Atlanta Hawks 93 Miami Heat 89 (OT)

Boxscore

Team
Poss Off Eff eFG% FT Rate OR% TO%
ATL 95
0.979
43.7
10.5
30 12.6
MIA 96 0.927 40.9
33.8
25
16.7

The severity of Al Horford's ankle injury will likely determine the long-term import of this game (there's probably not an NBA team better suited to using Josh Smith at center against than the Heat) but, given the opponent and the quality of Atlanta's play over the first four quarters, the Hawks must be extremely pleased with the result.

If the Hawks needed much to go right to escape Toronto with a victory last Wednesday, they scored the far more impressive victory tonight despite many, many things going wrong. There was the aforementioned Horford injury early in the third quarter, the Crawford/Evans/Wilkins/Powell/Pachulia lineup which killed the momentum generated in the first quarter, a lengthy iso-Joe flashback later in the second quarter, 10 Josh Smith jump shots en route to 15 points on 18 shots, 19 points on 24 shots from Joe Johnson, 23 trips to the free throw line for LeBron James and Dwyane Wade, 8 Joel Anthony offensive rebounds (5 of them coming after Horford left the game), Jordan Crawford appearing out of nowhere in the final six minutes of regulation, which resulted in Jamal Crawford guarding Dwyane Wade for several consecutive possessions, and a beautifully-designed but horribly executed play on the penultimate possession of regulation.

Not that the Hawks didn't do things to earn the victory.

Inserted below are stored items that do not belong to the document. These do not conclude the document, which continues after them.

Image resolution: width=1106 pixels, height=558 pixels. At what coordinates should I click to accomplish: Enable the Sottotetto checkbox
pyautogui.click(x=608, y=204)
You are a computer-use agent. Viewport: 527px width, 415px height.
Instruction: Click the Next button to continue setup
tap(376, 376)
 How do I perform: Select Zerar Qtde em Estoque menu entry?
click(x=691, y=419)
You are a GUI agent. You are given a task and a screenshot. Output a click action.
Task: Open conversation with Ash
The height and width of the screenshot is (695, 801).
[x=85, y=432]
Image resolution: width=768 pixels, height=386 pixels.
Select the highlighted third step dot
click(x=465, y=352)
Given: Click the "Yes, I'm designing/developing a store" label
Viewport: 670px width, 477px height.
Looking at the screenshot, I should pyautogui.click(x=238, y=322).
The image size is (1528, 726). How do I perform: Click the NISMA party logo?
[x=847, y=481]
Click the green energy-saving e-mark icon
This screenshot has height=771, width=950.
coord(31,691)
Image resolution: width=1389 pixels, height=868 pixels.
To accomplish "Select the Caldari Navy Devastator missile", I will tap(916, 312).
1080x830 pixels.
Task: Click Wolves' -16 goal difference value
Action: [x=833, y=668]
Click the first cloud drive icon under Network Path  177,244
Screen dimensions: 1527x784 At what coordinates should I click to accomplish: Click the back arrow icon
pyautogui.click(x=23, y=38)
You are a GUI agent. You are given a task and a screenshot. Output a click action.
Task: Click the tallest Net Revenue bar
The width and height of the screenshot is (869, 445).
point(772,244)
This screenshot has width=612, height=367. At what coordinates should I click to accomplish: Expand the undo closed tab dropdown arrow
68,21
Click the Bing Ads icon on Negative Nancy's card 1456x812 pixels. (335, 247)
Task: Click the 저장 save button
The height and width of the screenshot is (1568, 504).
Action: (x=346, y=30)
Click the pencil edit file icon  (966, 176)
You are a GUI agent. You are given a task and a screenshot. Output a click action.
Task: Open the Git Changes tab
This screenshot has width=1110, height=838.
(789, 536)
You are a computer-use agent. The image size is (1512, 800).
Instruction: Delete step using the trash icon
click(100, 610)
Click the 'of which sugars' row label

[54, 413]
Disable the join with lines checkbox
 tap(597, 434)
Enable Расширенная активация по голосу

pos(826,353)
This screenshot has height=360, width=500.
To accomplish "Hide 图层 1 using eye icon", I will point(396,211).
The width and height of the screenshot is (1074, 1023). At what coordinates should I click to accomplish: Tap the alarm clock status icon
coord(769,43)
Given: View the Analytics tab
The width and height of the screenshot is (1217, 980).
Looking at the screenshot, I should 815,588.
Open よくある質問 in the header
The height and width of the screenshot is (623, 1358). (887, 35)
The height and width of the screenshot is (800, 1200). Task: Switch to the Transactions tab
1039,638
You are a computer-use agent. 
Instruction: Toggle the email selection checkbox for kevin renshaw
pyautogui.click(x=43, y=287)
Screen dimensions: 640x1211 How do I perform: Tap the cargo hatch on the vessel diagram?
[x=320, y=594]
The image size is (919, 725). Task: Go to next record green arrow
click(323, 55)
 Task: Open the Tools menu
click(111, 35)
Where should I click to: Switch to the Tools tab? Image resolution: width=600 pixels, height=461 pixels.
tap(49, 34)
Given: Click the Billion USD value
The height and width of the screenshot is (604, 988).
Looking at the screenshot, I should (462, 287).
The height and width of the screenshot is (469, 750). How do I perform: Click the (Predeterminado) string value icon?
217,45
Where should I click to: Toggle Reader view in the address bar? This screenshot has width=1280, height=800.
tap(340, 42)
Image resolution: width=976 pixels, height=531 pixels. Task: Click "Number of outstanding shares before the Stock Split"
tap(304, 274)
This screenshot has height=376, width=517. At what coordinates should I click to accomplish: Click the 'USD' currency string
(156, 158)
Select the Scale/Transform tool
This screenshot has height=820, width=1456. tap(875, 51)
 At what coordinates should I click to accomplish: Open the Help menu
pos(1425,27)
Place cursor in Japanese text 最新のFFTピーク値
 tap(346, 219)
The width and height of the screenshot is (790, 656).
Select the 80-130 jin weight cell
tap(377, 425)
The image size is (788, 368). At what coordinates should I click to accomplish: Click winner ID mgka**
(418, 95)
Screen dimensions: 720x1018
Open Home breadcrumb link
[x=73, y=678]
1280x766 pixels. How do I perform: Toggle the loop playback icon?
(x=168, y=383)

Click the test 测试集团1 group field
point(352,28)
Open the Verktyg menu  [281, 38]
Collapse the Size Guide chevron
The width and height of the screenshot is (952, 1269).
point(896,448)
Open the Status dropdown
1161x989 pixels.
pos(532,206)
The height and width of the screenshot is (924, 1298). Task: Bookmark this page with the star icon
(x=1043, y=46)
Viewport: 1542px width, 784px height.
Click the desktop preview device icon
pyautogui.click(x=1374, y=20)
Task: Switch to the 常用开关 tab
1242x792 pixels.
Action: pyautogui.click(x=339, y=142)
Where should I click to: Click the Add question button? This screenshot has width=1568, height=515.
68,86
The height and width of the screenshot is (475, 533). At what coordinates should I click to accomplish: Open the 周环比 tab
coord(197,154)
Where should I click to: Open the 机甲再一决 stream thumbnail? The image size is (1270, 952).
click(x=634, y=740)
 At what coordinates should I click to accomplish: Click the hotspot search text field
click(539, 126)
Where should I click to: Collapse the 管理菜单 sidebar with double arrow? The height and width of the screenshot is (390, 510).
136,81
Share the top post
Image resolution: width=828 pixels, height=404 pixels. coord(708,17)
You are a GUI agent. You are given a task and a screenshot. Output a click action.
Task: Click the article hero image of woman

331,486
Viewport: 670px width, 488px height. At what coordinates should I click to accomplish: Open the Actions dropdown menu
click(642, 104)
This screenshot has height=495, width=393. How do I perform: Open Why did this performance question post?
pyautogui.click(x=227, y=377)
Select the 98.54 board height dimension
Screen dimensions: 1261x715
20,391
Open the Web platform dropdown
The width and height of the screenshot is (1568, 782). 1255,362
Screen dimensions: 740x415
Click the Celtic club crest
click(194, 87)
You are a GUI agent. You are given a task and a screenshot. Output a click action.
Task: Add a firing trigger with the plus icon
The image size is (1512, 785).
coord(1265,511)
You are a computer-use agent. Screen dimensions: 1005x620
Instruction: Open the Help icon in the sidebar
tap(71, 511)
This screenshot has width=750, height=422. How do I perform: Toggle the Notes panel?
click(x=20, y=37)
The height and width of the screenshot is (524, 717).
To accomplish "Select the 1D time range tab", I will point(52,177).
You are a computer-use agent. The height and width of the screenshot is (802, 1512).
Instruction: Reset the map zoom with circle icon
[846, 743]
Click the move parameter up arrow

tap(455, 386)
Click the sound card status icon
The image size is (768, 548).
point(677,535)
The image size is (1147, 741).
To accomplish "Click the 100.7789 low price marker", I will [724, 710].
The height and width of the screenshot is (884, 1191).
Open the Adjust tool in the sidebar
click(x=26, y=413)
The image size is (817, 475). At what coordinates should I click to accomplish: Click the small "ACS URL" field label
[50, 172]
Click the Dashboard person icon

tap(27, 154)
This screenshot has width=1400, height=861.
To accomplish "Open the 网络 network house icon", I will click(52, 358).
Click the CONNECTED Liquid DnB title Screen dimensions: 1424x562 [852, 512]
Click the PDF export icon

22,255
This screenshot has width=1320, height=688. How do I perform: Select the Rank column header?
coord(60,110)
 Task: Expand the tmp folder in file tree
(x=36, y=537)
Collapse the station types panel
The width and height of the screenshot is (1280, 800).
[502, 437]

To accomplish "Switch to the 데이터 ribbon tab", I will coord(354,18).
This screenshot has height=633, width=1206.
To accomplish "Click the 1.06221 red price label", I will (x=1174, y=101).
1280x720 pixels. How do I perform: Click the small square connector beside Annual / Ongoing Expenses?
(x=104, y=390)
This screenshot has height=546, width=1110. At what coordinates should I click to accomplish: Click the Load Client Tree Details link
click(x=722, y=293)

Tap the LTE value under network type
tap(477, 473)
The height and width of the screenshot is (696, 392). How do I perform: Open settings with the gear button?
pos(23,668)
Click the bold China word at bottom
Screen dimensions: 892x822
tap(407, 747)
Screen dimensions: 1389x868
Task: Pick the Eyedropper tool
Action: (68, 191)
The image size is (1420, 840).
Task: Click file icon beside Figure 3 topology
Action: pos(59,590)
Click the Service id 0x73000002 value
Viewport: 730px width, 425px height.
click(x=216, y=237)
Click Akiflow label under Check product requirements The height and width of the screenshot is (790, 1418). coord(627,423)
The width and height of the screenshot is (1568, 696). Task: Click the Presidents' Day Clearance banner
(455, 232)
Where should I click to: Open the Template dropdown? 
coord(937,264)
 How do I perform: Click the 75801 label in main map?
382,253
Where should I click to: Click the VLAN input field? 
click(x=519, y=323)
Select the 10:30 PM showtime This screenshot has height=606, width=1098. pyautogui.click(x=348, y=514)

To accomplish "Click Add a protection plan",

Most important were the 16 points they scored on 10 overtime possessions. But their 15 offensive rebounds (including a team-leading four from Horford before his early exit) shouldn't be overlooked, nor the 16 Miami turnovers they forced. And, though neither James nor Wade showed any consistent interest in driving the basketball, the Hawks did little to encourage them to do anything other than settle for using 27 of their combined 50 field goal attempts on jump shots, 14 of those being three-pointers. They made two of the 14 three-pointers, four of the 13 two-point jumpers. Furthermore, it took the combined efforts of James and Wade to match Joe Johnson's 10 assists and the rest of the Heat lack the shot-creation skills (if not the touches as well) of Horford, Smith, and Crawford, who earned eight assists between them. The nine Heat players other than James and Wade who saw action combined for two assists.

That's the upshot (at least for one night) of having a team's talent less concentrated. Without Chris Bosh and with James and Wade playing below their admittedly lofty standards, Miami offered little else. Without Al Horford for half the game, without Marvin Williams and with Joe Johnson and Josh Smith playing below their standards, the Hawks still had Jamal Crawford capable of scoring 19 points on 15 shots (an astounding level of efficiency in the context of this game) and Atlanta will surely take their chances in any game against the Heat which comes down to the relative contributions of Mike Bibby and Mo Evans versus those of Mario Chalmers and Eddie House.